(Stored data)
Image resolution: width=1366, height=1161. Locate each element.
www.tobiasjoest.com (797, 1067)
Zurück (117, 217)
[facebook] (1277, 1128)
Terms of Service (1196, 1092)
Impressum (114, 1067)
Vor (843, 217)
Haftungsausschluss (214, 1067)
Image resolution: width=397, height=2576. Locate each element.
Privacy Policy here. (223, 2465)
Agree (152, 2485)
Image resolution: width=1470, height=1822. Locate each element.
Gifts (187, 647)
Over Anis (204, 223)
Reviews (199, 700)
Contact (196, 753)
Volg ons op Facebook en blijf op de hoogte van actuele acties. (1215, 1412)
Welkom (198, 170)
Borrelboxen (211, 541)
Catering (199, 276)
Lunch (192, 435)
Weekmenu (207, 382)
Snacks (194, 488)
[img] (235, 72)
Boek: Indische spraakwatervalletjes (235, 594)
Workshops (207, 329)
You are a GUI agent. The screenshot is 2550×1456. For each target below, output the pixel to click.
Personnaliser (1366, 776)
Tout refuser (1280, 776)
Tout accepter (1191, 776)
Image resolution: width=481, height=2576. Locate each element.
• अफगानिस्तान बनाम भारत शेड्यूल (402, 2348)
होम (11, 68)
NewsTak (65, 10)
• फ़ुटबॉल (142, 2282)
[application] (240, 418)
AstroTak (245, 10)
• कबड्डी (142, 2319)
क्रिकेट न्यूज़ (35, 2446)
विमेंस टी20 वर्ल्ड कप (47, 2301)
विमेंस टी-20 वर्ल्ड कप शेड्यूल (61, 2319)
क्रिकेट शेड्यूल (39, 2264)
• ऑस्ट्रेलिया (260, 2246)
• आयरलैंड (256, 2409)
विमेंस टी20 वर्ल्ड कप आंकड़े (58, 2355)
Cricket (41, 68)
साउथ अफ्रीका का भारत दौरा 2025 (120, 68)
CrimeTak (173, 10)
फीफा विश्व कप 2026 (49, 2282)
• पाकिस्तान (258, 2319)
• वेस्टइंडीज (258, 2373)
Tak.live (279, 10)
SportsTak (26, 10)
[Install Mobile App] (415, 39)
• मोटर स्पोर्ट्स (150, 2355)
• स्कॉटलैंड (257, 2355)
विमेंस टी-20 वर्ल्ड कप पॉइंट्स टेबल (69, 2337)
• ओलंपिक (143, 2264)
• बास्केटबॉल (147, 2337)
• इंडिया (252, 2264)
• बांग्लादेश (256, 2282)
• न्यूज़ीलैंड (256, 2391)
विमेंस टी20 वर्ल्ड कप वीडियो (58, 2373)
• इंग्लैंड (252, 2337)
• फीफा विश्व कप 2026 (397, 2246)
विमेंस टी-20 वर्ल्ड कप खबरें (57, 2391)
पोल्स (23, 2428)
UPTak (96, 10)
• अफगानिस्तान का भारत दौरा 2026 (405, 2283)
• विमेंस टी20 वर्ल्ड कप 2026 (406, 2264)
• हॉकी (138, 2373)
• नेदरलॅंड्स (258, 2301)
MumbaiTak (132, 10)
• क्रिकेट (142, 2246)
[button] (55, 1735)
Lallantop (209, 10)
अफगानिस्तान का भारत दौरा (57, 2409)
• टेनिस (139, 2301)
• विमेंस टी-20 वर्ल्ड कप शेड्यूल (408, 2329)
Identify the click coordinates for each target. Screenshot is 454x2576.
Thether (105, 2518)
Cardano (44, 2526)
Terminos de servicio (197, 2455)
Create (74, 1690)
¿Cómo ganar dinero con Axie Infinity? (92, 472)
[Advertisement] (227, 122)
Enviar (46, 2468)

- _WORK ITEM_
Return the records given above in their entirety, word for word.

- _ANSWER AREA_
Image resolution: width=1366, height=1161. Locate each element.
www.tobiasjoest.com (797, 1067)
Zurück (117, 217)
[facebook] (1277, 1128)
Terms of Service (1196, 1092)
Impressum (114, 1067)
Vor (843, 217)
Haftungsausschluss (214, 1067)
Image resolution: width=397, height=2576. Locate each element.
Privacy Policy here. (223, 2465)
Agree (152, 2485)
Image resolution: width=1470, height=1822. Locate each element.
Gifts (187, 647)
Over Anis (204, 223)
Reviews (199, 700)
Contact (196, 753)
Volg ons op Facebook en blijf op de hoogte van actuele acties. (1215, 1412)
Welkom (198, 170)
Borrelboxen (211, 541)
Catering (199, 276)
Lunch (192, 435)
Weekmenu (207, 382)
Snacks (194, 488)
[img] (235, 72)
Boek: Indische spraakwatervalletjes (235, 594)
Workshops (207, 329)
You are a GUI agent. The screenshot is 2550×1456. For each target below, output the pixel to click.
Personnaliser (1366, 776)
Tout refuser (1280, 776)
Tout accepter (1191, 776)
Image resolution: width=481, height=2576. Locate each element.
• अफगानिस्तान बनाम भारत शेड्यूल (402, 2348)
होम (11, 68)
NewsTak (65, 10)
• फ़ुटबॉल (142, 2282)
[application] (240, 418)
AstroTak (245, 10)
• कबड्डी (142, 2319)
क्रिकेट न्यूज़ (35, 2446)
विमेंस टी20 वर्ल्ड कप (47, 2301)
विमेंस टी-20 वर्ल्ड कप शेड्यूल (61, 2319)
क्रिकेट शेड्यूल (39, 2264)
• ऑस्ट्रेलिया (260, 2246)
• आयरलैंड (256, 2409)
विमेंस टी20 वर्ल्ड कप आंकड़े (58, 2355)
Cricket (41, 68)
साउथ अफ्रीका का भारत दौरा 2025 (120, 68)
CrimeTak (173, 10)
फीफा विश्व कप 2026 (49, 2282)
• पाकिस्तान (258, 2319)
• वेस्टइंडीज (258, 2373)
Tak.live (279, 10)
SportsTak (26, 10)
[Install Mobile App] (415, 39)
• मोटर स्पोर्ट्स (150, 2355)
• स्कॉटलैंड (257, 2355)
विमेंस टी-20 वर्ल्ड कप पॉइंट्स टेबल (69, 2337)
• ओलंपिक (143, 2264)
• बास्केटबॉल (147, 2337)
• इंडिया (252, 2264)
• बांग्लादेश (256, 2282)
• न्यूज़ीलैंड (256, 2391)
विमेंस टी20 वर्ल्ड कप वीडियो (58, 2373)
• इंग्लैंड (252, 2337)
• फीफा विश्व कप 2026 (397, 2246)
विमेंस टी-20 वर्ल्ड कप खबरें (57, 2391)
पोल्स (23, 2428)
UPTak (96, 10)
• अफगानिस्तान का भारत दौरा 2026 (405, 2283)
• विमेंस टी20 वर्ल्ड कप 2026 (406, 2264)
• हॉकी (138, 2373)
• नेदरलॅंड्स (258, 2301)
MumbaiTak (132, 10)
• क्रिकेट (142, 2246)
[button] (55, 1735)
Lallantop (209, 10)
अफगानिस्तान का भारत दौरा (57, 2409)
• टेनिस (139, 2301)
• विमेंस टी-20 वर्ल्ड कप शेड्यूल (408, 2329)
Identify the click coordinates for each target. Screenshot is 454x2576.
Thether (105, 2518)
Cardano (44, 2526)
Terminos de servicio (197, 2455)
Create (74, 1690)
¿Cómo ganar dinero con Axie Infinity? (92, 472)
[Advertisement] (227, 122)
Enviar (46, 2468)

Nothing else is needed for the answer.